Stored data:

########

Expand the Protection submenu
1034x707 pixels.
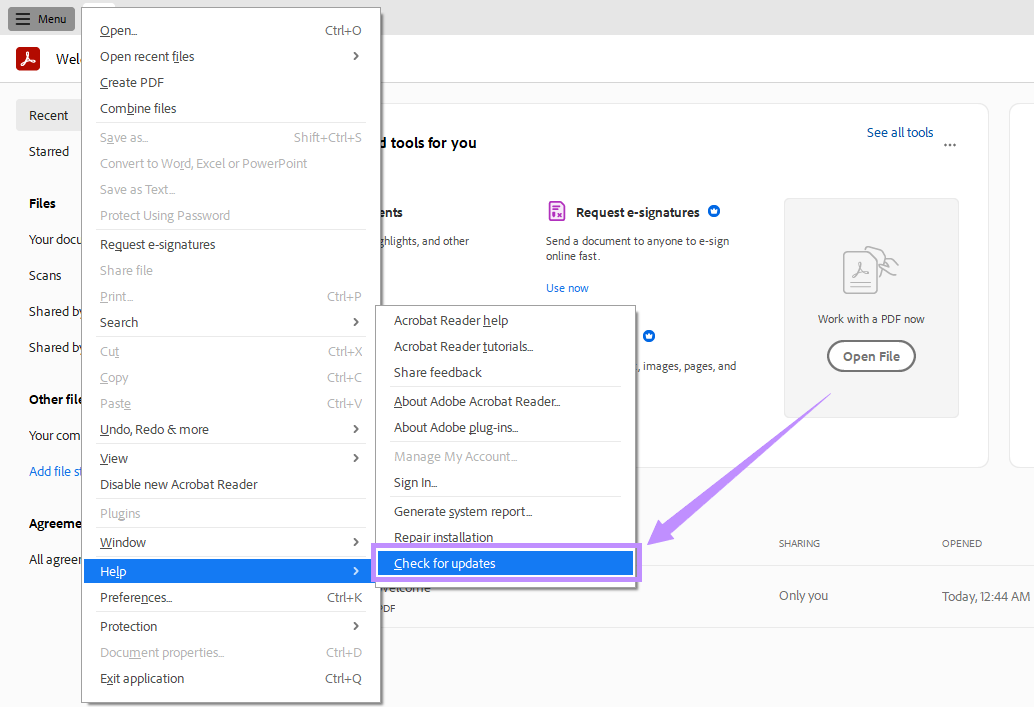click(x=356, y=626)
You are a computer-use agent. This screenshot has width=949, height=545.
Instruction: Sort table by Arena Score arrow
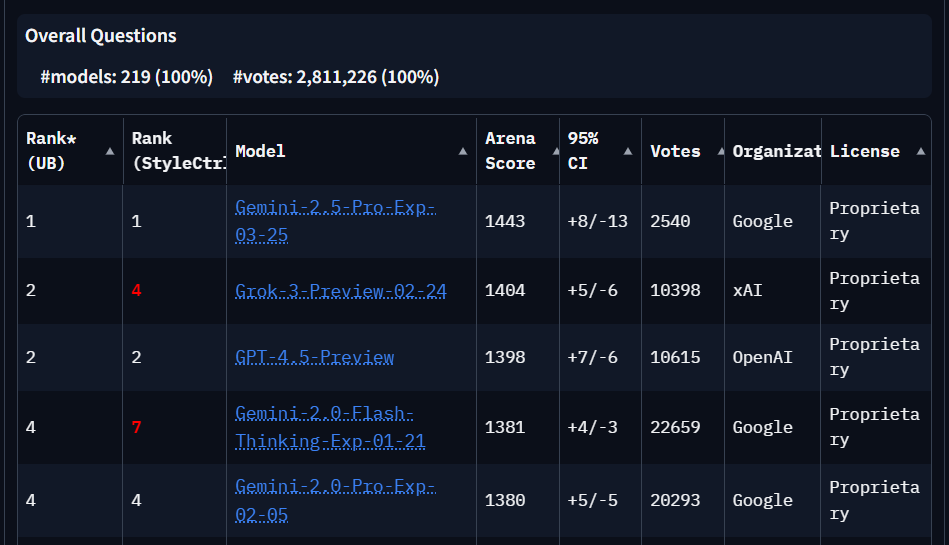(545, 151)
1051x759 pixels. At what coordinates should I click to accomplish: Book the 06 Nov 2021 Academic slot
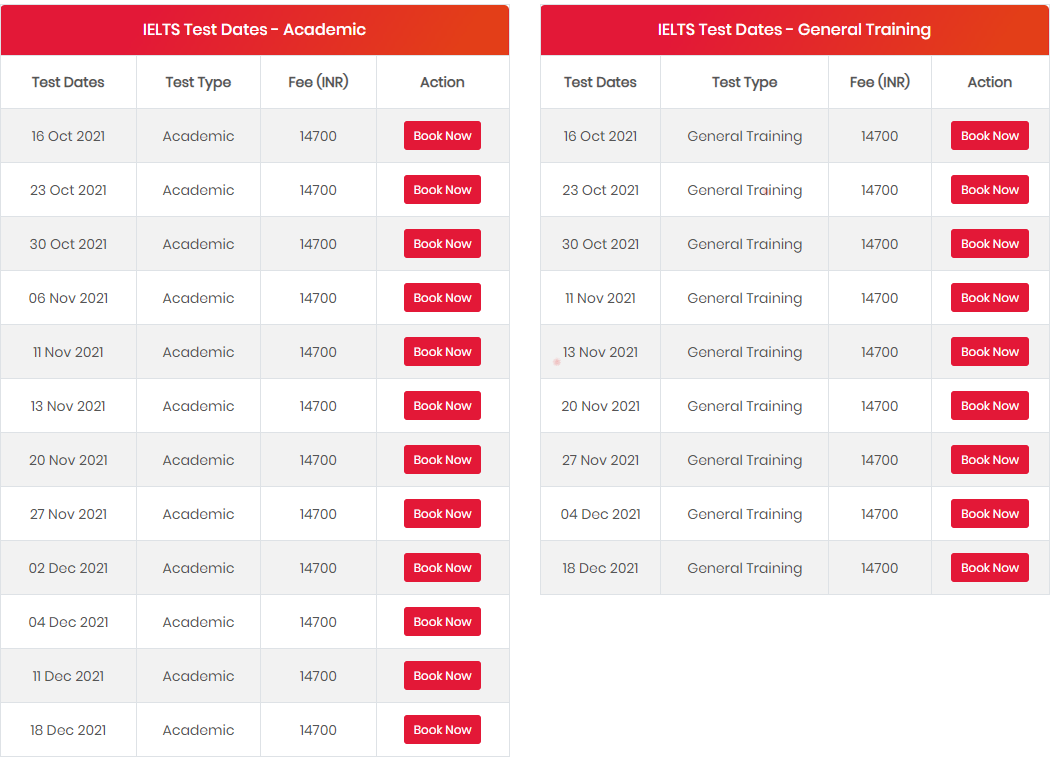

########

● Problem statement:
Retype, without any picture, exactly the lines from the one with "Instruction: Sort table by Arena Score arrow" through the end of the entries, inclusive.

● Solution below:
Instruction: Sort table by Arena Score arrow
(545, 151)
1051x759 pixels. At what coordinates should I click to accomplish: Book the 06 Nov 2021 Academic slot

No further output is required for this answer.